Los ojos azules le chispearon.

– Ser un gringo en México… eso es eutanasia .

Ahora aquí, rodeado de las montañas cobrizas y la tarde reverberante y translúcida y los olores de tortillas y chile y las guitarras lejanas mientras Arroyo era tragado por la jaula de espejos de su salón preservado de la extinción, él podía escuchar y gustar y oler casi sobrenaturalmente, como el ahorcado del puente de las lechuzas que en el instante de su muerte pudo al fin percibir las venas de cada hoja, más: a los insectos en cada hoja, más: los colores prismáticos de cada gota de rocío sobre un millón de hojas de hierba.

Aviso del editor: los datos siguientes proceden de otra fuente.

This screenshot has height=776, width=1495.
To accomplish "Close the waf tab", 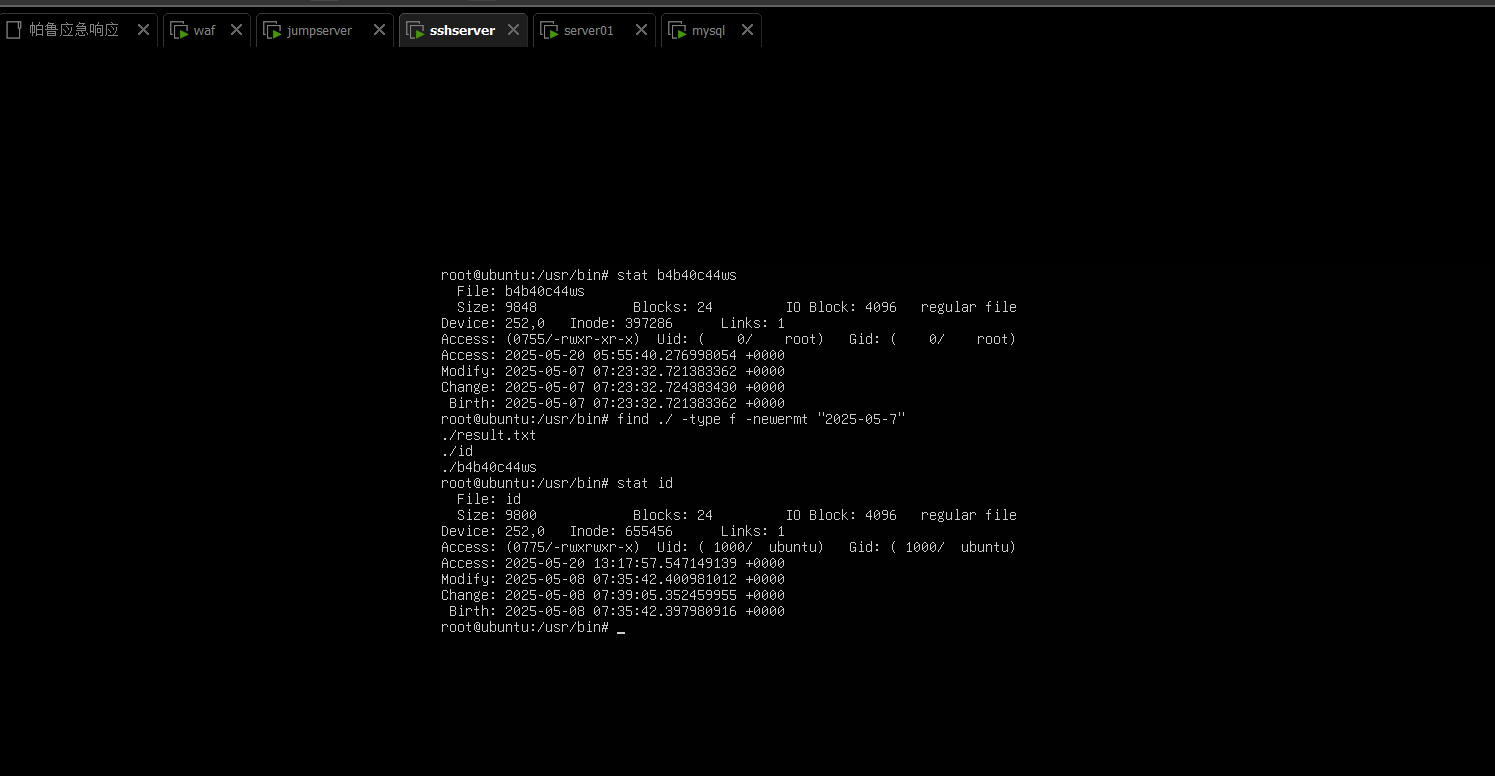I will (236, 30).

Su conciencia errante, cercana a la unidad final, le dijo que ésta era la gran compensación por los amores perdidos porque mereció perderlos; México, en cambio, le había dado la compensación de una vida: la vida de los sentidos despertada de su letargo por la cercanía de la muerte, la dignidad de la naturaleza como la última alegría de la vida: ¿iba ella a corromper todo esto con el ofrecimiento de un cuerpo que anoche le perteneció a Arroyo?

– Tuve una vanidad final -sonrió el gringo viejo-. Quería que la muerte me la diera el propio Pancho Villa.

Esto es lo que quise decir cuando escribí una carta de despedida a una amiga poeta diciéndole: no me volverás a ver; quizás termine hecho trizas ante un paredón mexicano. Es mejor que caerse por la escalera. Ruega por mí, amiga.